--- START OF SUPPLIED INFORMATION ---

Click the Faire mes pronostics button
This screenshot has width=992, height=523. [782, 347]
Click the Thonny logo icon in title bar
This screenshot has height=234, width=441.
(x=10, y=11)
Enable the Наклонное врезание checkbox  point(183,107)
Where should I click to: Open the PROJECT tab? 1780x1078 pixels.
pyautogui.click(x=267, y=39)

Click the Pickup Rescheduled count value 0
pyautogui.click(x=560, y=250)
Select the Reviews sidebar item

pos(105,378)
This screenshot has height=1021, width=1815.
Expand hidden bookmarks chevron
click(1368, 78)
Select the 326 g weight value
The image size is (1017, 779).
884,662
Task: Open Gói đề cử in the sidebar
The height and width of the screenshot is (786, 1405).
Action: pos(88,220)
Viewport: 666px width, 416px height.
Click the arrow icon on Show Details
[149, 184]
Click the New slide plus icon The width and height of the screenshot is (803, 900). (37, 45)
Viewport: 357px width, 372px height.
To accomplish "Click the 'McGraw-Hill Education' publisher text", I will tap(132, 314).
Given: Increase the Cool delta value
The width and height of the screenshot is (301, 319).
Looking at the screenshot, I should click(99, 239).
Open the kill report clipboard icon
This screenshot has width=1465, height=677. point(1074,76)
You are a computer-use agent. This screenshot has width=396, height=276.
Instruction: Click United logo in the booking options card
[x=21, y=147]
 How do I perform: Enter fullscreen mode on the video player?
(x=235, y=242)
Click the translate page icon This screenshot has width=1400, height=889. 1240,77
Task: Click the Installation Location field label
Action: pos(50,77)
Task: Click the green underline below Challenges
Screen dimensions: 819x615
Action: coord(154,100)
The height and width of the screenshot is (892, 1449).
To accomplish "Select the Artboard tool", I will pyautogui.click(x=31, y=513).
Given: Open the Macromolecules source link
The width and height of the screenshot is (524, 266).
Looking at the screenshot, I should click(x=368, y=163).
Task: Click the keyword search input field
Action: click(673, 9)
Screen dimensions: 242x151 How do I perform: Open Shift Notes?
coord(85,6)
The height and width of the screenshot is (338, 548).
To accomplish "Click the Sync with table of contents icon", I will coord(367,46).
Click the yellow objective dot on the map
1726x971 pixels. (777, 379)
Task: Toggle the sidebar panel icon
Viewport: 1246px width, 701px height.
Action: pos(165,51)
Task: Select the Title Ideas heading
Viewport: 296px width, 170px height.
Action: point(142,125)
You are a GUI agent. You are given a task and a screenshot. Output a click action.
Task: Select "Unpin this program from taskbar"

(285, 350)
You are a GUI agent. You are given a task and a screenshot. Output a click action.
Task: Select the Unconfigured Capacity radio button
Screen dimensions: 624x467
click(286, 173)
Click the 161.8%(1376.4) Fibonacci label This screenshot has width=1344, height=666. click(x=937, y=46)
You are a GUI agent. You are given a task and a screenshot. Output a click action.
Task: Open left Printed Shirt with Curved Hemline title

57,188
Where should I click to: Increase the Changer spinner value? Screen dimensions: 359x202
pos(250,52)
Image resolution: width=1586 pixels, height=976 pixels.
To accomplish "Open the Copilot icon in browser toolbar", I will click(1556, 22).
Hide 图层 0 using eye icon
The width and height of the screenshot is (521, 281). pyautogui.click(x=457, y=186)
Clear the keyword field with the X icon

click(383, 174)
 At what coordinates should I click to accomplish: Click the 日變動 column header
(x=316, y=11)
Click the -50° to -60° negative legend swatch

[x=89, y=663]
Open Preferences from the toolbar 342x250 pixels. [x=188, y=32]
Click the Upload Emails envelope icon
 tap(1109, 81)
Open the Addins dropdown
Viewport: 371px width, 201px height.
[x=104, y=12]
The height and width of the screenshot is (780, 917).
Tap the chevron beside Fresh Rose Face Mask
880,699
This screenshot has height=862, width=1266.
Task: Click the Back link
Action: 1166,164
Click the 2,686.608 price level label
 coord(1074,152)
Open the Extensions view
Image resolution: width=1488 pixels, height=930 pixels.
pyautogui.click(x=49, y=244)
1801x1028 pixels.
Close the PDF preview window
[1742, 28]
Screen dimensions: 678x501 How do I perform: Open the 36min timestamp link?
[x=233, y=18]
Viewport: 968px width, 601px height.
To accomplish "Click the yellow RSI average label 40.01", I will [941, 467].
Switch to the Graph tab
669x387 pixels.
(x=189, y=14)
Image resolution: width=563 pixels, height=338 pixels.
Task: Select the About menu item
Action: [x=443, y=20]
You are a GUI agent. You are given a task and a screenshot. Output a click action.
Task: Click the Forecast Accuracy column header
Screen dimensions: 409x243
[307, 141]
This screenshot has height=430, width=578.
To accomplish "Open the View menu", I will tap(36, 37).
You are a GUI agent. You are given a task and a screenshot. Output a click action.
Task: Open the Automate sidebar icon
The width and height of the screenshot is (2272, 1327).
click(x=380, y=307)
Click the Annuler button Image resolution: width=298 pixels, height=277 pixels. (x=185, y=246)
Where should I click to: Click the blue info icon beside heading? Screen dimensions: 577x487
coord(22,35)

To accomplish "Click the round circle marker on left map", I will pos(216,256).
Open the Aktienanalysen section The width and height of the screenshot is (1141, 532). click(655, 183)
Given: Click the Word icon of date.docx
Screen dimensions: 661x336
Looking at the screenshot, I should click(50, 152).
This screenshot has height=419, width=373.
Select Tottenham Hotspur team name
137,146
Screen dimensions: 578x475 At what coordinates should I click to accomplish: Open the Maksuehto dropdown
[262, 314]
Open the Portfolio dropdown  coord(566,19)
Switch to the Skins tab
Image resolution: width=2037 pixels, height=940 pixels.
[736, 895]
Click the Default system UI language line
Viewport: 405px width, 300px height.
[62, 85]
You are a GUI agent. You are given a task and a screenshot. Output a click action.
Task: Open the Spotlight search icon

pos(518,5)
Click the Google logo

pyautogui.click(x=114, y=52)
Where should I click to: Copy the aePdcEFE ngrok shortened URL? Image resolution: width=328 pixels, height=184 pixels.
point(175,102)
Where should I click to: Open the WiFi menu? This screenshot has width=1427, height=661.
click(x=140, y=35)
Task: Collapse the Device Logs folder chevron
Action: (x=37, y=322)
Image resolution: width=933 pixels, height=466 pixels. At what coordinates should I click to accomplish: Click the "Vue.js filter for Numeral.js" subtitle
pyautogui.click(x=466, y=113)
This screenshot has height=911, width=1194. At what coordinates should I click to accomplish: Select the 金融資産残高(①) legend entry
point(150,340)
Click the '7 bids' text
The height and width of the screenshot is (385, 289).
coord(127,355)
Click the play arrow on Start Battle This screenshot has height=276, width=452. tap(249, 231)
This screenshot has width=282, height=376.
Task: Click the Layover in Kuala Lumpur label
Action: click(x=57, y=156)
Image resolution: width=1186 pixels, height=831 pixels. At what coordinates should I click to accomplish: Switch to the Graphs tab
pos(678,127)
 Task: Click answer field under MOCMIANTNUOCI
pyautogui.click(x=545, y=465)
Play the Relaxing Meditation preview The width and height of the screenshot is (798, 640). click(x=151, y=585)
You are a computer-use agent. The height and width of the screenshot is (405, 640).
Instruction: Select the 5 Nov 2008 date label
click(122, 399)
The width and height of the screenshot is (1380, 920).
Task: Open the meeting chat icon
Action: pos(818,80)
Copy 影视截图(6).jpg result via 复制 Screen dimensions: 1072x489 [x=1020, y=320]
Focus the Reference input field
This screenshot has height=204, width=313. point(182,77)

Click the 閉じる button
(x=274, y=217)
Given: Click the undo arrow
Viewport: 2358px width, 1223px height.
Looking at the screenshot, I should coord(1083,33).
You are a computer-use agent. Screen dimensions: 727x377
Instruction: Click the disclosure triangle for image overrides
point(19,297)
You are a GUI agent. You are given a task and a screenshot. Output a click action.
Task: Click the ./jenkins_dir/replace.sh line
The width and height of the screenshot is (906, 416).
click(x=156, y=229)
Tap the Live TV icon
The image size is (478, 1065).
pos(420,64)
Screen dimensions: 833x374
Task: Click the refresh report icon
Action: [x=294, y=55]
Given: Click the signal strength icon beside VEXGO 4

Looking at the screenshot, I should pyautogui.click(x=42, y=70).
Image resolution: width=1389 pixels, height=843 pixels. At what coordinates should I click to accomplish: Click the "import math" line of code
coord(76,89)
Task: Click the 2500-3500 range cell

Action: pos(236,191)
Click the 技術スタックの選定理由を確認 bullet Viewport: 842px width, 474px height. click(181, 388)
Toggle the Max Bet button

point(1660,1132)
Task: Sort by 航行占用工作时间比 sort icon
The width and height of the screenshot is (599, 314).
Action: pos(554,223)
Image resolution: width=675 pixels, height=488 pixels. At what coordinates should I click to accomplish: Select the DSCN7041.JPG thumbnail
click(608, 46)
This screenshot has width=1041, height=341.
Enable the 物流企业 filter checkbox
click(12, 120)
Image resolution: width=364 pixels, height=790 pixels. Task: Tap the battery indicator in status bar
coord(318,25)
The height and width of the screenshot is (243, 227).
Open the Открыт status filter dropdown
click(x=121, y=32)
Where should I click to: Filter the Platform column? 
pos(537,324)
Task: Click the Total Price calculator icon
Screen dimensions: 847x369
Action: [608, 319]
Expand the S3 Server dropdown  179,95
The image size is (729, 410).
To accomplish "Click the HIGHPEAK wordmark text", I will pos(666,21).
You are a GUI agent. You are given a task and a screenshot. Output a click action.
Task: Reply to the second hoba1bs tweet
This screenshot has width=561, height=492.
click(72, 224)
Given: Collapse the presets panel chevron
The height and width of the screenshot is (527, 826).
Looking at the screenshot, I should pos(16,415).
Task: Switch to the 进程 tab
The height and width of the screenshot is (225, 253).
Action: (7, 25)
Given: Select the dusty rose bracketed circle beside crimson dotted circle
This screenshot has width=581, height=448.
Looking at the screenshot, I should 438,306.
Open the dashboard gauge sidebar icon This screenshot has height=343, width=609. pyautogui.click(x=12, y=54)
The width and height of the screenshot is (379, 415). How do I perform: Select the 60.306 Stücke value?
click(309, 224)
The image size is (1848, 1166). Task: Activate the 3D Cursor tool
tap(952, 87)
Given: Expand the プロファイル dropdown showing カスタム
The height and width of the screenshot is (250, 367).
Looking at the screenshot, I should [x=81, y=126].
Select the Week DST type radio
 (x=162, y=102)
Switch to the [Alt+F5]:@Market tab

--- END OF SUPPLIED INFORMATION ---

### [PROBLEM TO SOLVE]
Transcribe everything in the material, from its first line down to and including the line that contains "pyautogui.click(x=267, y=39)", keeping each line identical to the original.

### [IN RESPONSE]
Click the Faire mes pronostics button
This screenshot has width=992, height=523. [782, 347]
Click the Thonny logo icon in title bar
This screenshot has height=234, width=441.
(x=10, y=11)
Enable the Наклонное врезание checkbox  point(183,107)
Where should I click to: Open the PROJECT tab? 1780x1078 pixels.
pyautogui.click(x=267, y=39)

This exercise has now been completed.